Inspired by Sidekick’s warehouse + AI analysis approach.
Stated as experimental, but high hopes.
Internal dev productivity
Heavy Cursor adoption; moving from code completion to prompt-driven development.
Cursor acquired Graphite; hope: speed up code reviews without sacrificing strict review standards.
Q&A highlights (what was asked + answered)
Ticketing vs registration: ticketing is fast checkout, minimal personal data; registration is participant-centric for results/awards.

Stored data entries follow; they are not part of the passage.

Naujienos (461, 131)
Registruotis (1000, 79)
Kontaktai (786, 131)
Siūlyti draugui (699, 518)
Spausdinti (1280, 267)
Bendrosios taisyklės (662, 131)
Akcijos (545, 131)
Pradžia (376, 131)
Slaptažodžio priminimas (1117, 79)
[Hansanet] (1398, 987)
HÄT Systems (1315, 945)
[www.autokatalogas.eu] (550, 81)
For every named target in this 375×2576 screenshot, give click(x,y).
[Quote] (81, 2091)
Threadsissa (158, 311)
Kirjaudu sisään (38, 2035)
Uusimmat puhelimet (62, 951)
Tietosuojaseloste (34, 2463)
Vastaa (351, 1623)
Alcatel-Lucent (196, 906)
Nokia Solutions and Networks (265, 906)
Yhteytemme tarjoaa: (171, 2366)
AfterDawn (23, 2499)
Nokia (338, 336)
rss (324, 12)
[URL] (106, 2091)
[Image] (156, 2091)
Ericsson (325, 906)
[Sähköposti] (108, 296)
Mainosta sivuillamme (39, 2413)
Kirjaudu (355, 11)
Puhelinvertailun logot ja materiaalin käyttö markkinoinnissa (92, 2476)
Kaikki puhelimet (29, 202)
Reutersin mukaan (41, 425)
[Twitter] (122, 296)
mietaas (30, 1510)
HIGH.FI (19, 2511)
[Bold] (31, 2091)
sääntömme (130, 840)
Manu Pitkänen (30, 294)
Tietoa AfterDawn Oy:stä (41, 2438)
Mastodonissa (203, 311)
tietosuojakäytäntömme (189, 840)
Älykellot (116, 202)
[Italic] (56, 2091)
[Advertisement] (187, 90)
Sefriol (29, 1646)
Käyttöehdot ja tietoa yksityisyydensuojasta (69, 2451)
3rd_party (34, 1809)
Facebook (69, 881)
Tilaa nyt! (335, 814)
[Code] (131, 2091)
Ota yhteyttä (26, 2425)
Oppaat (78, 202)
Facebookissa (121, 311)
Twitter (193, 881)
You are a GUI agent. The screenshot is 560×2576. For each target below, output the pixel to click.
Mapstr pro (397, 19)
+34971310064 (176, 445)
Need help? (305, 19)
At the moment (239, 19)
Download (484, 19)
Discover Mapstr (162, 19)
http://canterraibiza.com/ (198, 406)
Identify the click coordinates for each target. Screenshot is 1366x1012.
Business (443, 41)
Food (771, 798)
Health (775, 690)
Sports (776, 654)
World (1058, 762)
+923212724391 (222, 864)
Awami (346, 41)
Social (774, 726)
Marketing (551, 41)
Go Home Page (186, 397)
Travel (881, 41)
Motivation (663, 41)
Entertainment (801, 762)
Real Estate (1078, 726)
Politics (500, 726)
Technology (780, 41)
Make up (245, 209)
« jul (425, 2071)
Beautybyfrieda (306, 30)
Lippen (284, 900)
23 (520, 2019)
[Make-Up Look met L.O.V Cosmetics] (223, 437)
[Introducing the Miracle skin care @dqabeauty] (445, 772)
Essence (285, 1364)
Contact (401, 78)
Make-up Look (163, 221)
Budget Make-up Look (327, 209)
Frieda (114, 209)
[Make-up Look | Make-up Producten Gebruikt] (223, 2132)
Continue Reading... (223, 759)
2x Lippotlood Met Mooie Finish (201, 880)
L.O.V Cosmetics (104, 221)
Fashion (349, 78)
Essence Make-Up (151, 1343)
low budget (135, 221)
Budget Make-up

V2 for partner accounts: use organization website/email; Super Lists is key to fully replacing partner email v1.
Satellite tracker integrations (Spot/Garmin): No plans.
POS hardware/fees: not until 2027; likely Adyen hardware; development starts 2026.
Volunteer “cross-event” view: not as a core volunteer feature; Super Lists will enable cross-event volunteer targeting first; loyalty later.
Volunteer V2 reporting: yes—major upgrade + saved reports.
Volunteer texting: eventually; V1 text is basic list-based; more targeted later.
Super Lists timeline: they missed earlier estimates; “hope by summer” but acknowledged complexity.
Optimizing pages for MCP/agents: “content” still matters (SEO-like rules); Website V2 infra handles most structure.
Noted: AI referrals exist today; ChatGPT ~90% of that traffic vs Gemini/Perplexity.
Race insurance for multi-race bundles + claims reports: unlikely / not high priority.
Chatbot for membership websites: “probably next two quarters.”